**Exercise input**
──────────

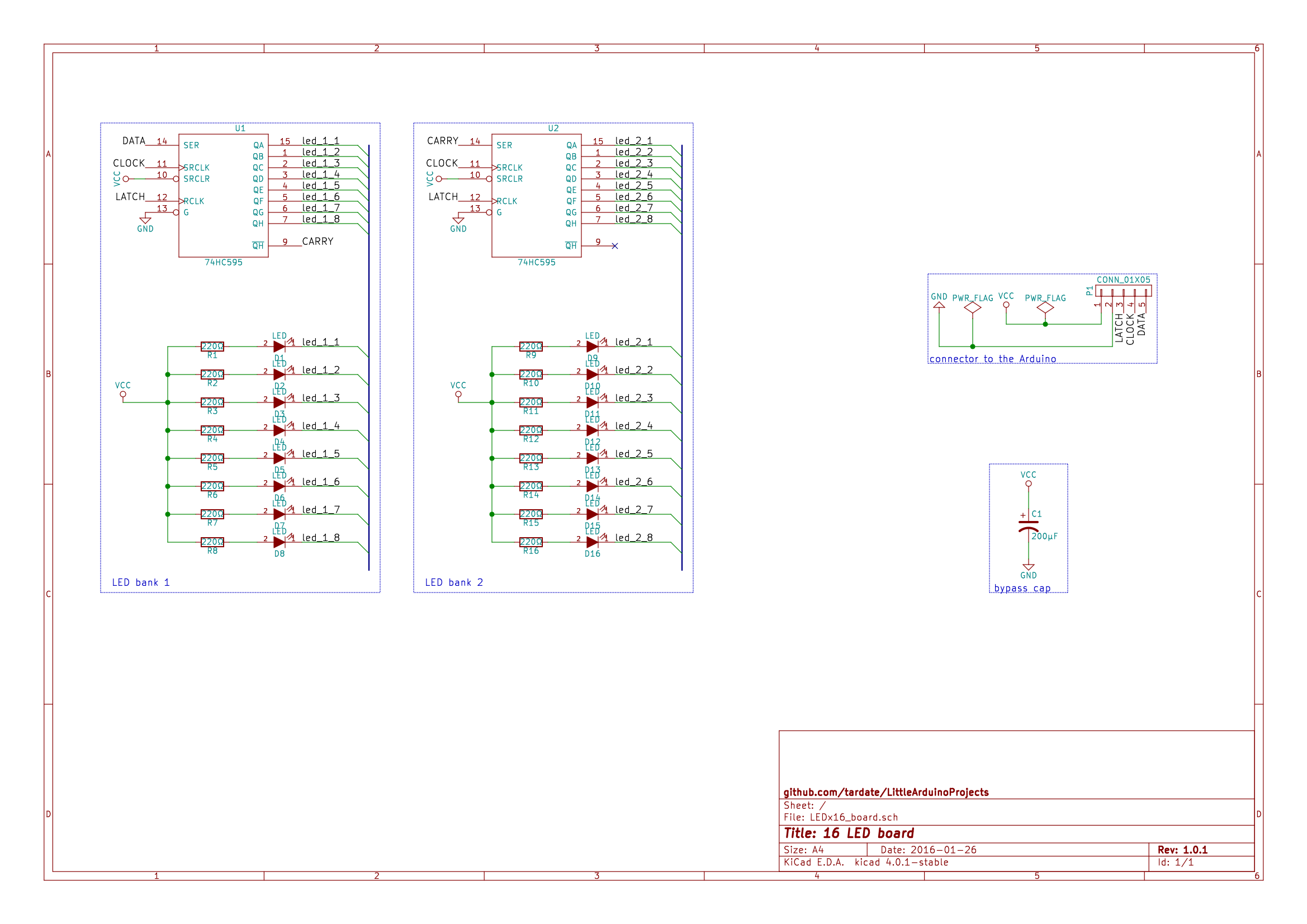The height and width of the screenshot is (924, 1307).
Task: Click the CARRY output label on U1 pin 9
Action: [x=319, y=241]
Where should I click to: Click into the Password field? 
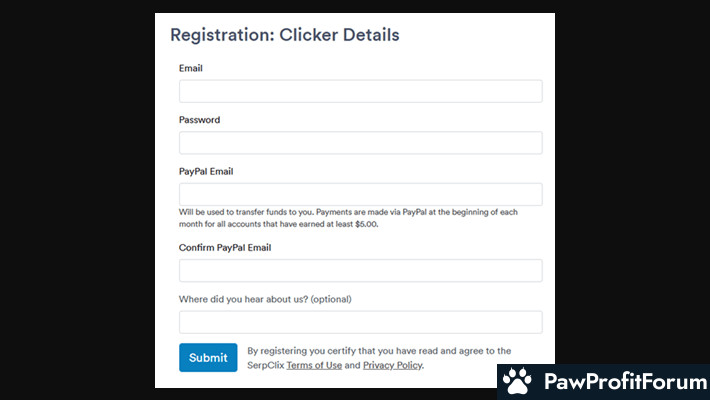[x=360, y=143]
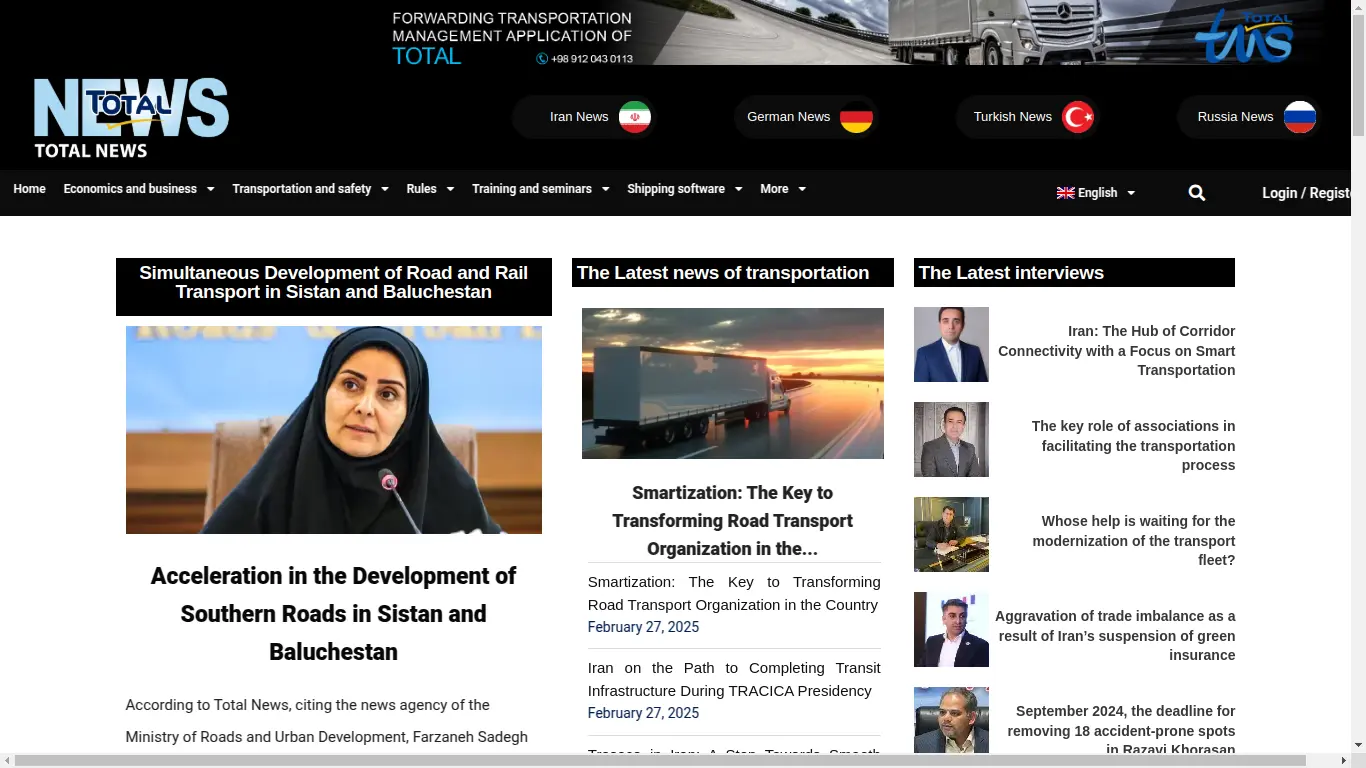Open the Southern Roads Sistan headline article
The width and height of the screenshot is (1366, 768).
pyautogui.click(x=333, y=613)
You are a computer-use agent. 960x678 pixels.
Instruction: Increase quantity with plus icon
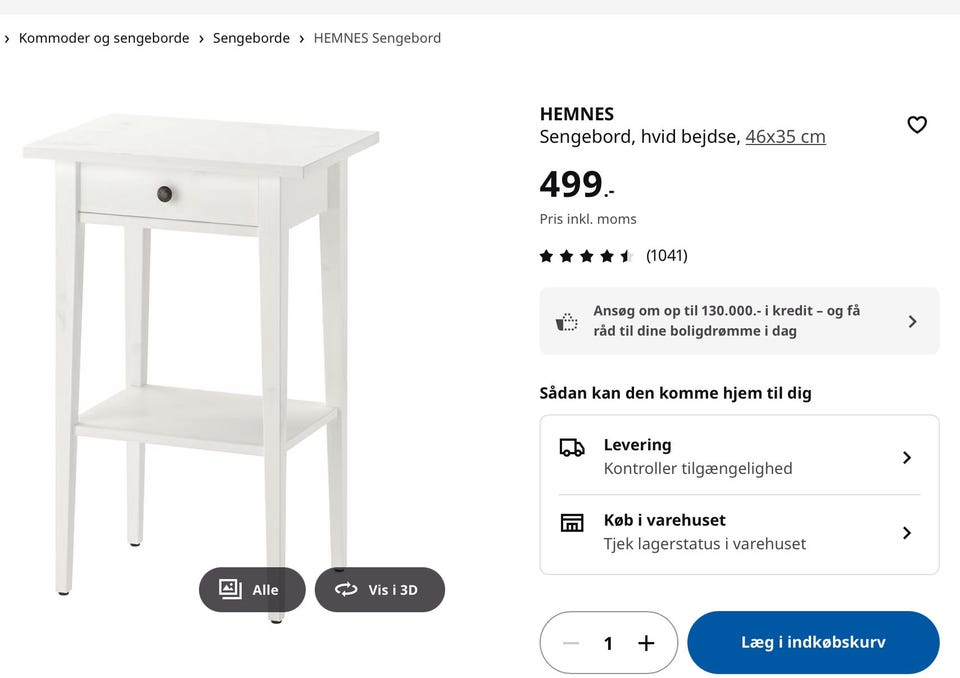[646, 643]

──────────

**Instruction**
Swap "quantity" for "amount" in the part of the listing that opens with the line containing "Where should I" and closes at the end of the listing, changing nothing else. Leave the pictures out of your answer.

**The answer**
Where should I click to: Click into the Password field? 
[x=360, y=143]
Open the Southern Roads Sistan headline article
The width and height of the screenshot is (1366, 768).
pyautogui.click(x=333, y=613)
You are a computer-use agent. 960x678 pixels.
Instruction: Increase amount with plus icon
[646, 643]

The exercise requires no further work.